Juliacon 2024

Initially named SuiteSparseGraphBLAS.jl a few years ago, the current edition of GraphBLAS.jl provides among the fastest sparse linear algebra libraries in any language today. At it’s core is the SuiteSparse:GraphBLAS C library which provides hand-tuned kernels for CPU execution of sparse and graph algorithms. However, GraphBLAS.jl now uses these kernels as one of several directed acyclic graph (DAG) execution strategies which includes library functions from CUDA / AMDGPU, and runtime compilation from multiple compilers like Finch.jl.

These new execution backends are supported by three separate array types, EagerGBMatrix, LazyGBMatrix and GBMatrix. EagerGBMatrix executes function calls in a blocking fashion, and performs minimal laziness or fusion (with the exception of lazy setindex!). The LazyGBMatrix performs no computation until a function is called to explicitly materialize the array, and any LazyGBMatrix which is not explicitly materialized may never be computed.

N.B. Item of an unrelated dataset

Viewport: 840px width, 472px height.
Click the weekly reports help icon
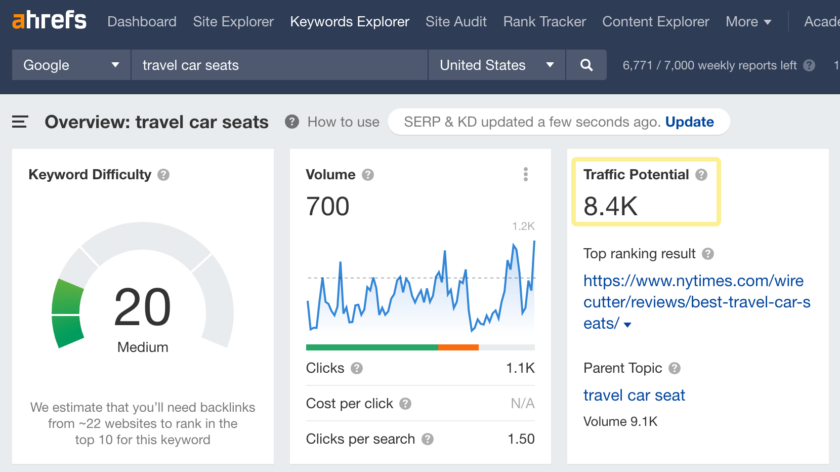click(x=809, y=65)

However this does not conform to the AbstractArray interface, so the final type GBMatrix performs this laziness only when it is safe to do so.

When laziness is enabled, or the lazy DAG is explicitly constructed, the GraphBLAS.jl runtime will first attempt to dispatch to hand-tuned kernels such as those found in CUDA/AMDGPU or SuiteSparse:GraphBLAS. SuiteSparse:GraphBLAS in particular provides a large number of function skeletons which are highly fusible. For instance, a matrix multiplication preceded and followed by multiple elementwise maps can be fused into a single function call. Using a novel Julia + C -> LLVM cross language JIT built for GraphBLAS.jl the runtime generates code using LTO which is as fast as C native implementations of the same functions. This functionality is used to implement the lazy complex adjoint, by fusing the conjugation into the matrix multiplication, as well as other common AbstractArray functionality. A similar library of function skeletons is implemented in Julia for various important kernels like Sampled-Dense-Dense-Matrix-Multiplication.

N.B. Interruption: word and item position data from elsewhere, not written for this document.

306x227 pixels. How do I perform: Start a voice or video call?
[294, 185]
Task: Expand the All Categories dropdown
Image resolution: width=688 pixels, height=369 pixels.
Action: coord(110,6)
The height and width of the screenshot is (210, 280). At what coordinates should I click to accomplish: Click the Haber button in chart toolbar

Other fused expressions or arrays are not able to be dispatched to these hand-tuned libraries. This may occur for more complex expressions, or for array types which are unsupported by library backends. A particularly common case is when the fill value for a sparse array is not equivalent to the identity and/or annihnilator of the function. For these cases a compiler is used to generate a new kernel, which is cached to avoid expensive recompilation. Several compiler backends are supported including Finch.jl, and a modified version of TACO. In the future this may be expanded to more compilers including MLIR Sparsifier, the Sparse Polyhedral Framework, and Etch.

In this talk we will briefly discuss the structure of DAG execution, before diving into performance numbers for a selection of common use cases and algorithms.